SELECTED PASSAGE =
--- START ---

Scallops and eggs


These are remnant pieces of large sea scallops that were previously sliced into eights or tenths and wrapped in rendered bacon with a messy smear of brown sugar then baked to finish for hors d'oeuvres -- a variation on standard ramaki. I didn't attend because by then I was too tired, but reports indicate guests flipped over them.

Milled popcorn polenta spread into a baking pan, cooled, sliced, and fried in olive oil with house red chile pepper flakes. Grated pecorino Romano, garlic powder, cayenne, and balcony basil.

I prefer eggs flipped over easy but they don't photograph as well so in these small ways I suffer for art.

Wanna hear something a little bit funny? One person asked, "What was inside those bacon things?" I said, "Scallops." Bless her heart, she goes, "What are those?" I go, "They're tender white fibrous sea creatures in the shape of a disk that grow the archetype ribbed sea shell shaped like a fan, from which the word 'scalloped' is derived." Then to befuddle that perfectly clear description, suspecting if anyone unfamiliar with scallops might be also unfamiliar with famous paintings, I added, "Think: The Arrival of Venus."

--- END ---

EXERCISE DATA =
--- START ---

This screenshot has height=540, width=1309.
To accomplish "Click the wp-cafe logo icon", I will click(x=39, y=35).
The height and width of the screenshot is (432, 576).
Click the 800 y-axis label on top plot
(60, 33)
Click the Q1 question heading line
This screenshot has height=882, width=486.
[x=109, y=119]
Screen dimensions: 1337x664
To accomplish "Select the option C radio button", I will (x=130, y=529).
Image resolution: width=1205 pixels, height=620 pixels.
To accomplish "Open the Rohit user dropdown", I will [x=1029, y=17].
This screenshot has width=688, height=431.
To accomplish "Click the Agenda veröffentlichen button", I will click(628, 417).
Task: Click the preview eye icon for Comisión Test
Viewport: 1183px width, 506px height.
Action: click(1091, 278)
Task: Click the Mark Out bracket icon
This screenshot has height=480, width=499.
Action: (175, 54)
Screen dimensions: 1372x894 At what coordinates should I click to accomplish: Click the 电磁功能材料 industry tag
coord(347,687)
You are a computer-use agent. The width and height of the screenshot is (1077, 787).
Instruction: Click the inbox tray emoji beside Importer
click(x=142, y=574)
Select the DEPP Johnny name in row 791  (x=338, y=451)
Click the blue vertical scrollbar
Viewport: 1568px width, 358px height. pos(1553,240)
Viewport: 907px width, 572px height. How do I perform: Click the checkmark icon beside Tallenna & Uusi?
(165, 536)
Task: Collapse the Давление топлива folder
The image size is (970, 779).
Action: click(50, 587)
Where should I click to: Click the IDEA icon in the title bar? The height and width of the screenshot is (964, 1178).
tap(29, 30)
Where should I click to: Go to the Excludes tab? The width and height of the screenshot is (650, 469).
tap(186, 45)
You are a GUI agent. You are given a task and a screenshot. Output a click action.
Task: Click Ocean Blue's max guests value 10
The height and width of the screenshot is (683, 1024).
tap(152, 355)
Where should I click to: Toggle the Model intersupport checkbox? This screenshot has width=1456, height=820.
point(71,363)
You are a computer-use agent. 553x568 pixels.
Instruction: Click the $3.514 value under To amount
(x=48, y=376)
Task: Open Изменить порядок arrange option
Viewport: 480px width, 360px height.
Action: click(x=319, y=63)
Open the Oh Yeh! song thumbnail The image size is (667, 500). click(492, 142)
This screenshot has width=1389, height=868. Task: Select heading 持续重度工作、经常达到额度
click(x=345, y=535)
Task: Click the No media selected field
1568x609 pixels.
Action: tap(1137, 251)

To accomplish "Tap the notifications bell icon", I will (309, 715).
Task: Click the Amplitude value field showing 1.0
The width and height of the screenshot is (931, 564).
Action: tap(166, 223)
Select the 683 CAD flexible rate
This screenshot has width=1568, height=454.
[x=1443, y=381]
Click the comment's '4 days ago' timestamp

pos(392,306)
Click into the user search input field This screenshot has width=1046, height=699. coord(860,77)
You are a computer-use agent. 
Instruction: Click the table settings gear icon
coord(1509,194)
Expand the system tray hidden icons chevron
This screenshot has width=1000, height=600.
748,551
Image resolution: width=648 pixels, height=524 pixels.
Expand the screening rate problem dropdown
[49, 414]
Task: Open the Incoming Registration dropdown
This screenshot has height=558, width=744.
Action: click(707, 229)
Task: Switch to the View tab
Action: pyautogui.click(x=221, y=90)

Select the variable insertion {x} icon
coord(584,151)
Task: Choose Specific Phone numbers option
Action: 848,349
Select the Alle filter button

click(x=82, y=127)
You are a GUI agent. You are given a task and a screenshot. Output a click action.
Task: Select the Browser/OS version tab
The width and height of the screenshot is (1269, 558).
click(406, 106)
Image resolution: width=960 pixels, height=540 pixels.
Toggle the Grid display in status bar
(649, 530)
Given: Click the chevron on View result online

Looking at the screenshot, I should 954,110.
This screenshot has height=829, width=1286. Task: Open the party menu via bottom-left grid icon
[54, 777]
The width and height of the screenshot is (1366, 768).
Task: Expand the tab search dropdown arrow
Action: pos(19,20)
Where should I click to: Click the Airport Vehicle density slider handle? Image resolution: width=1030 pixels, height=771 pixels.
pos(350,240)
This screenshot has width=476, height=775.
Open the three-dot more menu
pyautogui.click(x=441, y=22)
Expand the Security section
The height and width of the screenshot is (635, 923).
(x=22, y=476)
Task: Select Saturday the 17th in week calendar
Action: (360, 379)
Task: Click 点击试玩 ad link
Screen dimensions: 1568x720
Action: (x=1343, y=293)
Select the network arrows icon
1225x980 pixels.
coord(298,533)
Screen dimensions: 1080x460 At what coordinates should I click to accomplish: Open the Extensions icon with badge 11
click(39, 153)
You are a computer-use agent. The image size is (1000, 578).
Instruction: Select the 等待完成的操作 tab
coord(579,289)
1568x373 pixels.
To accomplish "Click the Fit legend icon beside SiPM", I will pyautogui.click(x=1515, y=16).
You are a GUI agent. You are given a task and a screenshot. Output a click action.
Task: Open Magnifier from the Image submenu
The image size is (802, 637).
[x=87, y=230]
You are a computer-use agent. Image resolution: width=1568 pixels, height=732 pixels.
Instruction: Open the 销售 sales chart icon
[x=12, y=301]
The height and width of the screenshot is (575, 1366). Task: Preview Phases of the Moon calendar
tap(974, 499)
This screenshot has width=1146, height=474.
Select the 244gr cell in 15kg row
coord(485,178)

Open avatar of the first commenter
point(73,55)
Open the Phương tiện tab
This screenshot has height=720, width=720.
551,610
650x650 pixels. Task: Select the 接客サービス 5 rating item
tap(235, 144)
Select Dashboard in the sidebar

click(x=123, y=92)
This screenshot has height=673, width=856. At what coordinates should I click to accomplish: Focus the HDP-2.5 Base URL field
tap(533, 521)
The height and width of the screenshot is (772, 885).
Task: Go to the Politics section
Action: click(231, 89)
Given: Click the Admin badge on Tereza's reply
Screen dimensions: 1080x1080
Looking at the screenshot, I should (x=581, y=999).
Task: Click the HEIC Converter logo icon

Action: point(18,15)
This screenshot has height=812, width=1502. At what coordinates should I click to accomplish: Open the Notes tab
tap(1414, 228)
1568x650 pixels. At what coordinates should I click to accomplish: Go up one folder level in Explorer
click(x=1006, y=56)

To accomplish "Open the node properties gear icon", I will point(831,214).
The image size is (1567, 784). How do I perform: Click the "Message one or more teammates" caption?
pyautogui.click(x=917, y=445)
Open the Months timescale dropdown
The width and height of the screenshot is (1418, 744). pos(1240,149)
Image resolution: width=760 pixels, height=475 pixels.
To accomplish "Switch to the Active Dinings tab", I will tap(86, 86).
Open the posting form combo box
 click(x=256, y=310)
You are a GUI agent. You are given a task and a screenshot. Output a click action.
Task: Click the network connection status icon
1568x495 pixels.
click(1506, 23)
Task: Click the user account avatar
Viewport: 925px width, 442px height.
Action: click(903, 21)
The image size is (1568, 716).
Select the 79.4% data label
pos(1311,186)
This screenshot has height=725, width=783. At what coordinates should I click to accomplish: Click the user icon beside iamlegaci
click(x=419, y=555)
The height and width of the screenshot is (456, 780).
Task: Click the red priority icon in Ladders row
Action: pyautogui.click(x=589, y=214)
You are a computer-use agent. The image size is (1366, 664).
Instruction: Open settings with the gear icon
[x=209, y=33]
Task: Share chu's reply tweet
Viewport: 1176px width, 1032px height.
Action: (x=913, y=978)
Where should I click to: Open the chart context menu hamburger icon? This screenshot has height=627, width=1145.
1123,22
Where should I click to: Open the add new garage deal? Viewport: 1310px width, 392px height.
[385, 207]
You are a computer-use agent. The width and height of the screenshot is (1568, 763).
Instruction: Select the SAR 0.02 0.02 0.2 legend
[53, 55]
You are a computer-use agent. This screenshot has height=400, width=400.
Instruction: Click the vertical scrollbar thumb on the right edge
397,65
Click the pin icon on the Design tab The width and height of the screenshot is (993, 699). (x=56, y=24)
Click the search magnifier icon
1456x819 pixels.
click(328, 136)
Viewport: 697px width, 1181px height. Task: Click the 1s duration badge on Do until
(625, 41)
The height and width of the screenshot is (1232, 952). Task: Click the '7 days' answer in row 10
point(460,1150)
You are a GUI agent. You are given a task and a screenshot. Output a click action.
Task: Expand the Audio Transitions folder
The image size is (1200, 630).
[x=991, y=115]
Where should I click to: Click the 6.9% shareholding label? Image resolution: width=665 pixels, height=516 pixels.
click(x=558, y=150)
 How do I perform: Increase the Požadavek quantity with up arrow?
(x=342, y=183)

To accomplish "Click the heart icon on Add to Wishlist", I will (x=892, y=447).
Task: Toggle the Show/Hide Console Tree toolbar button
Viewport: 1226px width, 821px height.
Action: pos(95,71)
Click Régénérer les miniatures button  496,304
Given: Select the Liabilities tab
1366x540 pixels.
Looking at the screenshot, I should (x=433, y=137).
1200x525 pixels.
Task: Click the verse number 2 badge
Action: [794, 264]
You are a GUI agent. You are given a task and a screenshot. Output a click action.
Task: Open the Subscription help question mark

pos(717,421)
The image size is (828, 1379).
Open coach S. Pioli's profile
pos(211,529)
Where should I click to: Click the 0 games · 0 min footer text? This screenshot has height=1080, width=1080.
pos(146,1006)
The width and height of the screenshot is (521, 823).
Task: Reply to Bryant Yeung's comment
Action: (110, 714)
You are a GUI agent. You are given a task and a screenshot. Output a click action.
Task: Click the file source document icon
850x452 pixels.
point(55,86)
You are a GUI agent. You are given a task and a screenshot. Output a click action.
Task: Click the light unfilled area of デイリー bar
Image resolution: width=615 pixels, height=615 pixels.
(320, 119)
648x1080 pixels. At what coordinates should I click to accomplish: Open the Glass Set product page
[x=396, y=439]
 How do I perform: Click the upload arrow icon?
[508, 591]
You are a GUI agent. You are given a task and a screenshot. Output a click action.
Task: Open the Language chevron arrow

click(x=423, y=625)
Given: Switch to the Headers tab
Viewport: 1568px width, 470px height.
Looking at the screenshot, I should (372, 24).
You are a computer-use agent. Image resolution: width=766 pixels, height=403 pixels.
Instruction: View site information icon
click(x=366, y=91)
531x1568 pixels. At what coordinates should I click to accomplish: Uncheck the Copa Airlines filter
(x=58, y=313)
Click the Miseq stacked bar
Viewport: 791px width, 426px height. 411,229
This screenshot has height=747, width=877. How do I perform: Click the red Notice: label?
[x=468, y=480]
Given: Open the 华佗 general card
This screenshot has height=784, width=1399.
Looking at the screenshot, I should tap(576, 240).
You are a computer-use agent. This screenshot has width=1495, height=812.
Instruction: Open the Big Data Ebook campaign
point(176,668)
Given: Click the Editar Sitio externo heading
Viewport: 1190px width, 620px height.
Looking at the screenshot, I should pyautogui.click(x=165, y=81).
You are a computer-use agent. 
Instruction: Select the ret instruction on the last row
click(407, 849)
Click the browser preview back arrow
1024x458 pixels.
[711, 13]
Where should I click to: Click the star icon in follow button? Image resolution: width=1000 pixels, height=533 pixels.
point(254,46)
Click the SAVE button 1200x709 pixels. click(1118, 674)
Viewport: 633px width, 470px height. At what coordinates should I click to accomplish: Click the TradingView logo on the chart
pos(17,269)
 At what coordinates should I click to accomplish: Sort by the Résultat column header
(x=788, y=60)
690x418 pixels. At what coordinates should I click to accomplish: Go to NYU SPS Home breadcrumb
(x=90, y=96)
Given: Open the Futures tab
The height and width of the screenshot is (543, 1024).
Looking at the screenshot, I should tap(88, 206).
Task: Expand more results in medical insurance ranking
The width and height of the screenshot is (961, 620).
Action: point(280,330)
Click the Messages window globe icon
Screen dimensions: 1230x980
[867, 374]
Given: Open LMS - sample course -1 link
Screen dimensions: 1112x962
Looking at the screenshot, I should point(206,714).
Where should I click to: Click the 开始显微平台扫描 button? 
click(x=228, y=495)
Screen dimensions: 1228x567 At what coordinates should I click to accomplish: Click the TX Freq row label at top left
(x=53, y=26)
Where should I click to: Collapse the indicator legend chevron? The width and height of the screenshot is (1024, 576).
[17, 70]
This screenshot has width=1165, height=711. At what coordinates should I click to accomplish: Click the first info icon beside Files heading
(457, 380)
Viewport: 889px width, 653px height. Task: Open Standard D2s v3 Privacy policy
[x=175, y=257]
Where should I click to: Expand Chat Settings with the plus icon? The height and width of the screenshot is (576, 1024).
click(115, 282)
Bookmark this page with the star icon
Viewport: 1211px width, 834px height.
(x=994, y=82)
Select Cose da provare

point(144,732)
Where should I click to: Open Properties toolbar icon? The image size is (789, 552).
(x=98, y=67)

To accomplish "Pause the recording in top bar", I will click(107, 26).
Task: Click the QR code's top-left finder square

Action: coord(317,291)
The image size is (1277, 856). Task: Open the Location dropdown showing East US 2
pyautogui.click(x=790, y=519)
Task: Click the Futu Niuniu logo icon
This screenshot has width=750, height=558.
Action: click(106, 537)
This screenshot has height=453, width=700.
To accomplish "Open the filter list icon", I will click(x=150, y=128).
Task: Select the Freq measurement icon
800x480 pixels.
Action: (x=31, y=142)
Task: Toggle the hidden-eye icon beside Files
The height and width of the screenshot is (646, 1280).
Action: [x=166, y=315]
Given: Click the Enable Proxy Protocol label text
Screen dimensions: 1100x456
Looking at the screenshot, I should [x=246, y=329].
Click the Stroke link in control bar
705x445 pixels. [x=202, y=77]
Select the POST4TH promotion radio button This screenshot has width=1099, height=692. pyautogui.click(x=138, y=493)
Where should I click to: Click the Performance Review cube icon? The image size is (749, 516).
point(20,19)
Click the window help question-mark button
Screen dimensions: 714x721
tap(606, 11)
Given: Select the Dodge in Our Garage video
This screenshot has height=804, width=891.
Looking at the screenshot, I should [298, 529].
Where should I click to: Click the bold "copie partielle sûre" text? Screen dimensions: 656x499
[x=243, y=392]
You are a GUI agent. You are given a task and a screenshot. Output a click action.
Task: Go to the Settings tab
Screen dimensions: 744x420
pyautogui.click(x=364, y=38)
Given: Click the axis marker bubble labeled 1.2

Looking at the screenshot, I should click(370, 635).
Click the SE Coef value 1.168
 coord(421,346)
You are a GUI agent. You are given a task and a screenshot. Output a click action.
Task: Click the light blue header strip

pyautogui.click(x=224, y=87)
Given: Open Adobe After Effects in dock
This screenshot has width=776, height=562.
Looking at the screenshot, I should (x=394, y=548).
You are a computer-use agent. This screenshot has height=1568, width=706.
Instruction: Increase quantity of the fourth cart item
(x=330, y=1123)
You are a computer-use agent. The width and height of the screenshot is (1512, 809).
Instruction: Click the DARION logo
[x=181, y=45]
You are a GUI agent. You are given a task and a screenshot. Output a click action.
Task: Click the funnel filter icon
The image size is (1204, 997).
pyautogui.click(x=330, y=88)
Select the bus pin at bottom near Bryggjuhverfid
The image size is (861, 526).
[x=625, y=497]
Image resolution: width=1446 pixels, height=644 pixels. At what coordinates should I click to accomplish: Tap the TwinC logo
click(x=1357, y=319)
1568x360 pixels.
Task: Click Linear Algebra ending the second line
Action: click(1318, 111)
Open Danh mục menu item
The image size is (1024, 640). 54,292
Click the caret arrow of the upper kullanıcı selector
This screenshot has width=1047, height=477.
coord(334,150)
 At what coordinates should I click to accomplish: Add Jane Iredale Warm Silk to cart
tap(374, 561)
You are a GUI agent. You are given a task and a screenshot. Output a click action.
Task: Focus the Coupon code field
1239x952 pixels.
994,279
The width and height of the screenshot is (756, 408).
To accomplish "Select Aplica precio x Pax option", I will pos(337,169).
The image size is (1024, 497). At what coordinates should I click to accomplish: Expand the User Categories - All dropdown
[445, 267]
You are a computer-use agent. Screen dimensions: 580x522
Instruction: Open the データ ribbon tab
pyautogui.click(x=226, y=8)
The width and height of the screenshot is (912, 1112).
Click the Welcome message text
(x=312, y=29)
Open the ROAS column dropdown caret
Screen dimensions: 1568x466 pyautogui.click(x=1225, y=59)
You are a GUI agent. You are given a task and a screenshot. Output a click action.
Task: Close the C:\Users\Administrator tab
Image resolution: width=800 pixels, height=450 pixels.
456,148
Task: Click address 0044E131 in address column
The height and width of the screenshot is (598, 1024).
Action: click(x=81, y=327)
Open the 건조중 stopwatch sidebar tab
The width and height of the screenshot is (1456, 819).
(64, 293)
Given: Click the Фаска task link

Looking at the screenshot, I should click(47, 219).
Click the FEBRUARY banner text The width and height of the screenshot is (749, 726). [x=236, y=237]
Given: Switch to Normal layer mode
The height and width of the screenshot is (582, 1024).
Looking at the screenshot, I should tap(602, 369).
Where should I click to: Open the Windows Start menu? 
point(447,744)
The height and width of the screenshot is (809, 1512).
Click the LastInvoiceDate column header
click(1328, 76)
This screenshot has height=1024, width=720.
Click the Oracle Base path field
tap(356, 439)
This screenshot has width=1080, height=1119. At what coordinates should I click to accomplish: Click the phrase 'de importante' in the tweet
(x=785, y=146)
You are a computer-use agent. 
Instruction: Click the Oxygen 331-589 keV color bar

--- END ---

TASK ITEM A = From the scallops and eggs post, reproduce the passage starting with "Scallops and eggs" and going on through "suffer for art.".
TASK ITEM B = In the scallops and eggs post, what ingredients are named in the sentences about the popcorn polenta, apart from the polenta itself?
TASK ITEM C = According to the scallops and eggs post, what were the scallop pieces wrapped in?

WRITTEN REPLY A =
Scallops and eggs


These are remnant pieces of large sea scallops that were previously sliced into eights or tenths and wrapped in rendered bacon with a messy smear of brown sugar then baked to finish for hors d'oeuvres -- a variation on standard ramaki. I didn't attend because by then I was too tired, but reports indicate guests flipped over them.

Milled popcorn polenta spread into a baking pan, cooled, sliced, and fried in olive oil with house red chile pepper flakes. Grated pecorino Romano, garlic powder, cayenne, and balcony basil.

I prefer eggs flipped over easy but they don't photograph as well so in these small ways I suffer for art.

WRITTEN REPLY B = Olive oil, house red chile pepper flakes, grated pecorino Romano, garlic powder, cayenne, balcony basil

WRITTEN REPLY C = Rendered bacon with a messy smear of brown sugar.